Senior AI Workload Platform Engineer - Radian Arc
Location & work modality: EMEA (remote)
Start: ASAP
Type of Contract: Permanent, full-time
About Radian Arc
Radian Arc, now part of InferX, Submer's AI cloud and GPU infrastructure platform, provides an infrastructure-as-a-service (IaaS) platform for running cloud gaming, artificial intelligence and machine learning applications inside telecommunication carrier networks. Our teams across the USA, Australia, Central Europe, Malaysia, Singapore and Japan offer telecom operators a GPU-based edge computing platform without the need for capital expenditure, facilitating low latency and improved economics for value-added services and the monetization of 5G investments.
What impact you will have
Mission: Design, build, and operate the compute orchestration layer powering a GPU-native cloud platform for AI and high-performance workloads. (CloudStack, Kubernetes, Slurm, Argo).

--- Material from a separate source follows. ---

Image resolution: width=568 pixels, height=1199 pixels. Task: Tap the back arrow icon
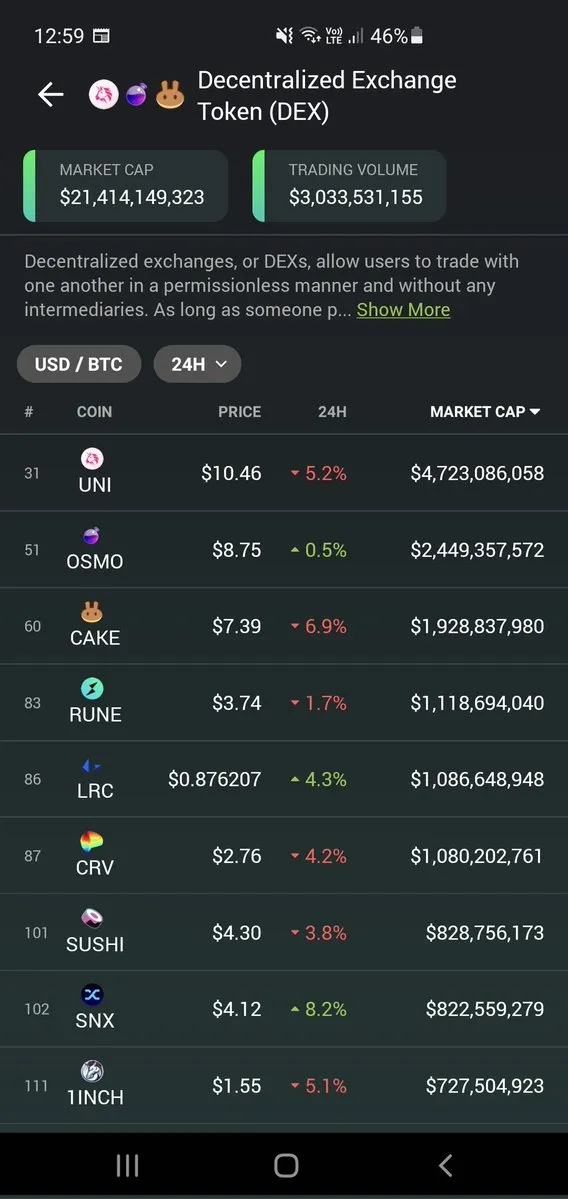50,95
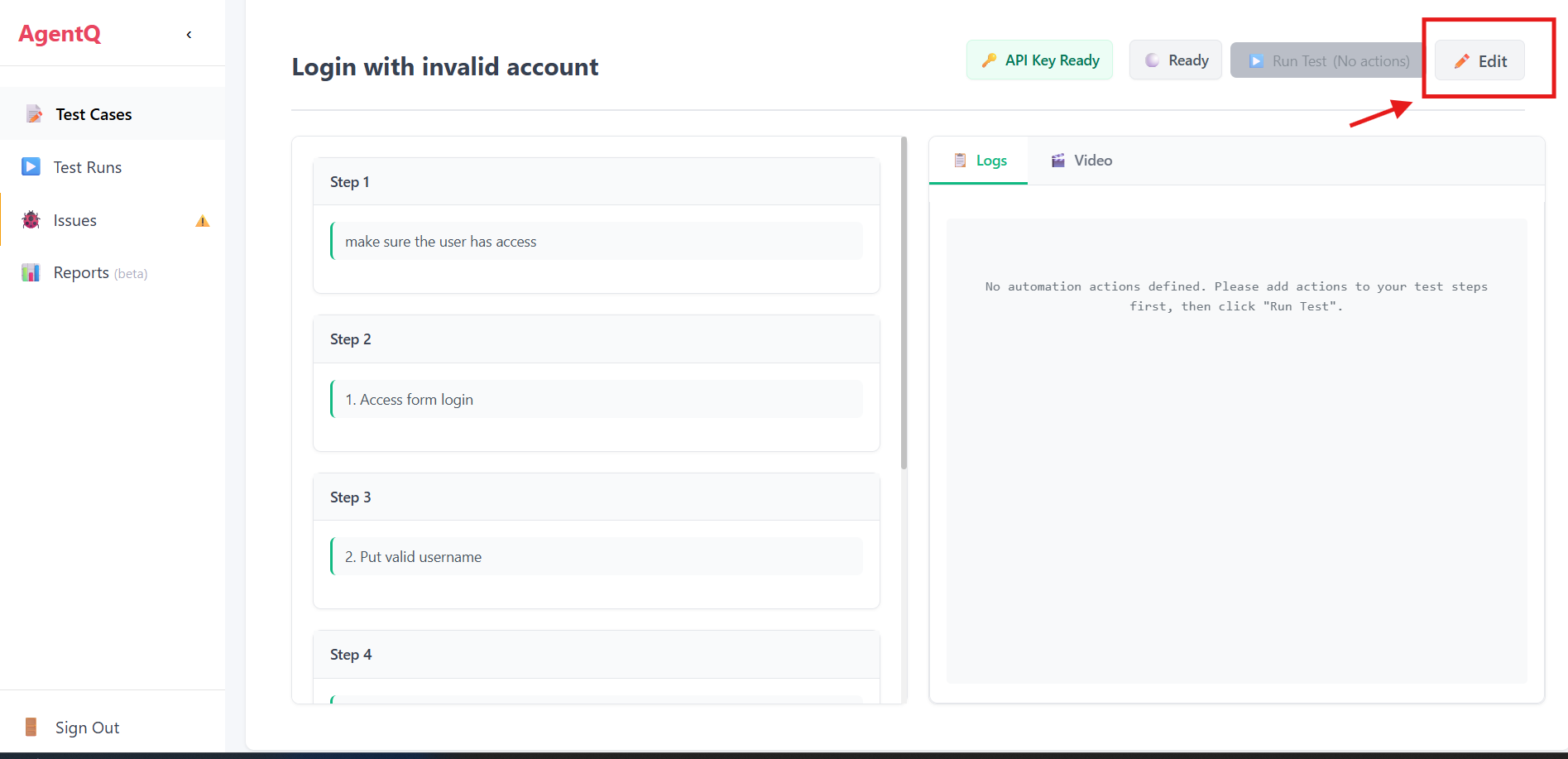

The platform orchestrates GPU clusters supporting large-scale AI training and inference workloads across distributed compute infrastructure. This role bridges the current production platform, based on CloudStack, with the next-generation orchestration architecture built around Kubernetes, modern batch scheduling frameworks, and workflow orchestration systems.
You will be responsible for maintaining and evolving the existing CloudStack-based deployments while actively contributing to the design and implementation of the next-generation compute platform supporting distributed AI workloads. The role combines deep hands-on engineering with ownership of critical orchestration components, including Kubernetes-based compute orchestration, Slurm-based distributed training and batch scheduling, and workflow automation through Argo.
Working closely with networking, storage, and platform engineers, you will help implement the platform primitives that expose GPU infrastructure as a scalable, multi-tenant compute platform.
What you’ll do
CloudStack Platform Maintenance
Maintain the existing CloudStack code base used in current production deployments.
Integrate new upstream CloudStack releases into the internal platform fork.
Perform upgrades of existing customer environments to newer CloudStack versions.
Design and execute safe upgrade paths for running production environments.
Troubleshoot orchestration and provisioning issues in existing deployments.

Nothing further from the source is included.